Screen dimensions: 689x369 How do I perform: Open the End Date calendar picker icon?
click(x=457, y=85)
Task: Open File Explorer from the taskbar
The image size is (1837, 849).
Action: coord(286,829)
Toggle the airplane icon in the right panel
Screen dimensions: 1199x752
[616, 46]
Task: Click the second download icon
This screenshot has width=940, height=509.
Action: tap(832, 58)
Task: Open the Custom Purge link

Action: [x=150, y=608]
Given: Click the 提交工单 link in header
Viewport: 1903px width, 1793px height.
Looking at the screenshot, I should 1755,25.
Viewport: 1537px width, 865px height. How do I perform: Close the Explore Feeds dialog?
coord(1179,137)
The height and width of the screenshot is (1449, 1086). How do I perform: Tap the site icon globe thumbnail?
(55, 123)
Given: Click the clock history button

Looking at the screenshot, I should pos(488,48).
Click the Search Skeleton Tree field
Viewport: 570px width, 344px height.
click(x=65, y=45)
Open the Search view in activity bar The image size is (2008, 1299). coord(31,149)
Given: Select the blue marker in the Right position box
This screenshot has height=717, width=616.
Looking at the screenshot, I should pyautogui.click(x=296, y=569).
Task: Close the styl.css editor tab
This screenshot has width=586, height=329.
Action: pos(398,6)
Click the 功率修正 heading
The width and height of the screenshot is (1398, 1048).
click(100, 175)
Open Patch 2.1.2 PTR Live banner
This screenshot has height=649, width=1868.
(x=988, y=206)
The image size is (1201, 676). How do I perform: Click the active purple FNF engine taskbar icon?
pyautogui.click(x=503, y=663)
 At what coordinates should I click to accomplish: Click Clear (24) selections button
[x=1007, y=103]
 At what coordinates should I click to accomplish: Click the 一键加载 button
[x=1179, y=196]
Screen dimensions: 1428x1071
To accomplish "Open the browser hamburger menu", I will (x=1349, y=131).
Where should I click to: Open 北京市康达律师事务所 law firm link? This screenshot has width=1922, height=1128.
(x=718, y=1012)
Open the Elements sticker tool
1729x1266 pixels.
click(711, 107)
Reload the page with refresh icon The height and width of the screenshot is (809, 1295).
---+---
# [Exercise directions]
All the data is to be copied over exactly as it stands.

# [Response for this exercise]
Screen dimensions: 689x369 How do I perform: Open the End Date calendar picker icon?
click(x=457, y=85)
Task: Open File Explorer from the taskbar
The image size is (1837, 849).
Action: coord(286,829)
Toggle the airplane icon in the right panel
Screen dimensions: 1199x752
[616, 46]
Task: Click the second download icon
This screenshot has width=940, height=509.
Action: tap(832, 58)
Task: Open the Custom Purge link

Action: [x=150, y=608]
Given: Click the 提交工单 link in header
Viewport: 1903px width, 1793px height.
Looking at the screenshot, I should 1755,25.
Viewport: 1537px width, 865px height. How do I perform: Close the Explore Feeds dialog?
coord(1179,137)
The height and width of the screenshot is (1449, 1086). How do I perform: Tap the site icon globe thumbnail?
(55, 123)
Given: Click the clock history button

Looking at the screenshot, I should pos(488,48).
Click the Search Skeleton Tree field
Viewport: 570px width, 344px height.
click(x=65, y=45)
Open the Search view in activity bar The image size is (2008, 1299). coord(31,149)
Given: Select the blue marker in the Right position box
This screenshot has height=717, width=616.
Looking at the screenshot, I should pyautogui.click(x=296, y=569).
Task: Close the styl.css editor tab
This screenshot has width=586, height=329.
Action: pos(398,6)
Click the 功率修正 heading
The width and height of the screenshot is (1398, 1048).
click(100, 175)
Open Patch 2.1.2 PTR Live banner
This screenshot has height=649, width=1868.
(x=988, y=206)
The image size is (1201, 676). How do I perform: Click the active purple FNF engine taskbar icon?
pyautogui.click(x=503, y=663)
 At what coordinates should I click to accomplish: Click Clear (24) selections button
[x=1007, y=103]
 At what coordinates should I click to accomplish: Click the 一键加载 button
[x=1179, y=196]
Screen dimensions: 1428x1071
To accomplish "Open the browser hamburger menu", I will (x=1349, y=131).
Where should I click to: Open 北京市康达律师事务所 law firm link? This screenshot has width=1922, height=1128.
(x=718, y=1012)
Open the Elements sticker tool
1729x1266 pixels.
click(711, 107)
Reload the page with refresh icon The height and width of the screenshot is (809, 1295).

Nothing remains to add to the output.